Extract provided —
%%

In the 1983 Serie A, Athletico had a great season, finishing fourth in the league. However, the club struggled in the 1986 and 1988 seasons, which eventually culminated in the club's relegation to the Série B for the first time in history in 1989. In the 1990 season they made the second division finals, losing to Sport Recife due to Sport having a better season record, after a draw on aggregate. Despite the loss, they still earned promotion to the 1991 Série A, where they struggled but ultimately earned their permanence in the top flight for the following season.

The 1992 season was slightly better, with the club finishing fifteenth in the Serie A. However, the following season was worse, with the club suffering another relegation, their second in four years. In the 1994 Série B, the club was eliminated in the third stage and was not promoted. In the 1995 Série B, Athletico won their first major title in history, the second division title, and was promoted to the 1996 Serie A. Back in the top flight, Furacão had a good campaign, finishing fourth in the regular season and qualifying to the quarter finals.

In 1999, the club inaugurated their new stadium, Arena da Baixada, which was built on the same ground as their old stadium. Also that year, Athletico won a Pre-Libertadores tournament, which was only played in 1999, due to CONMEBOL expanding the tournament from 24 to 32 teams, so Brazil's fifth place had to be defined. Athletico beat powerhouses Internacional, Sao Paulo, and then Cruzeiro in the finals to earn their first Libertadores participation in history.

=== 2000–2006: First league title and Continental campaigns ===
In the 2000 Copa Libertadores, the club began their campaign in excellent form, topping their group undefeated, with their only draw coming against Nacional; they also won their first match on 16 February 2000, a 3–0 victory in Peru against Alianza Lima. Expectations were high for the knockout rounds, with Athletico being the #2 seed in the competition behind Colombian champions América de Cali; however, Furacão was eliminated by fellow Brazilians Atletico Mineiro in the knockout stage, losing on penalties after a 2–2 draw on aggregate.

In 2001, Athletico won their first Série A title, beating São Caetano 5–2 on aggregate in the finals. As champions, they gained automatic qualification to the 2002 Copa Libertadores. Expectations were high for the club as champions, and the team was looking to build off of its Libertadores campaign in 2000 where it reached the knockout stages; however, things were worse in the 2002 edition, and the team finished last in their group with only one win, including a heavy 5–0 defeat to America de Cali.

%%

Reproduce word for word the part of the Athletico history passage from "In the 1983" to "the following season.".

Dataset excerpt —
%%

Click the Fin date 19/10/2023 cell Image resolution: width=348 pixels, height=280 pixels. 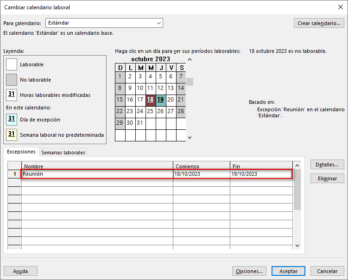[260, 174]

%%

Output for this exercise —
In the 1983 Serie A, Athletico had a great season, finishing fourth in the league. However, the club struggled in the 1986 and 1988 seasons, which eventually culminated in the club's relegation to the Série B for the first time in history in 1989. In the 1990 season they made the second division finals, losing to Sport Recife due to Sport having a better season record, after a draw on aggregate. Despite the loss, they still earned promotion to the 1991 Série A, where they struggled but ultimately earned their permanence in the top flight for the following season.